4. (U) King said that the AFRC trial chamber has been
designated to hear the Taylor case. King said that the
judges have made impressive progress in the AFRC trial so far
and that they have done a good job in ensuring due process is
observed while also moving the case forward expeditiously.

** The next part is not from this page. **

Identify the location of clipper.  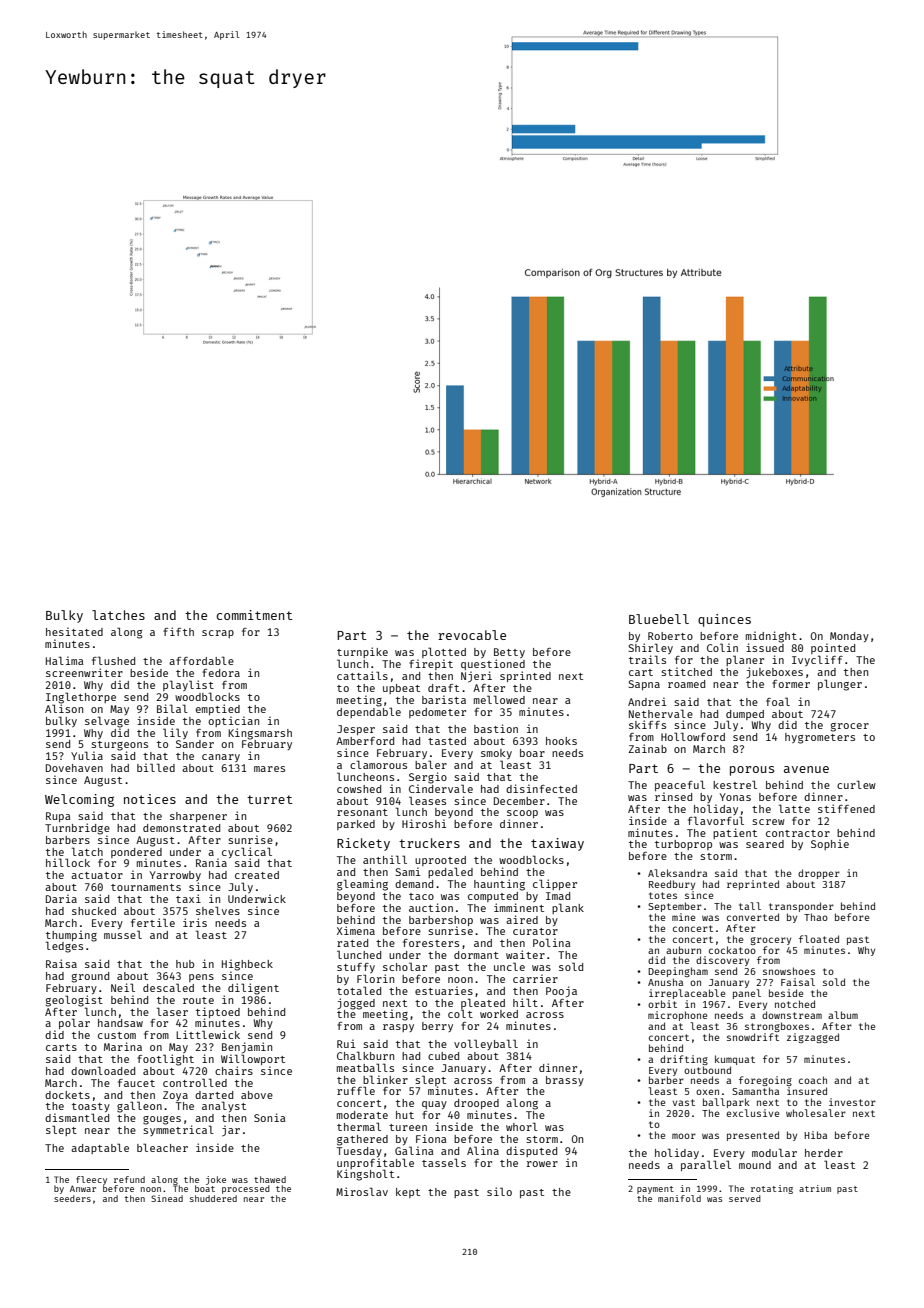
(555, 884).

The judges, he said, have made meticulous rulings, which
makes them resistant to appeal.


5. (C) Comment: King's comments were about what we expected
regarding the progress of the Court and Taylor's transfer,
but his plans for the AFRC trial chamber differ from what
ex-Prosecutor Desmond de Silva has said about the issue in
the past. De Silva made it clear that he hoped that the
Court would retain only Judge Teresa Doherty from the AFRC
trial chamber and recruit different, "more competent" judges
for the Taylor case. King clearly disagrees. End Comment.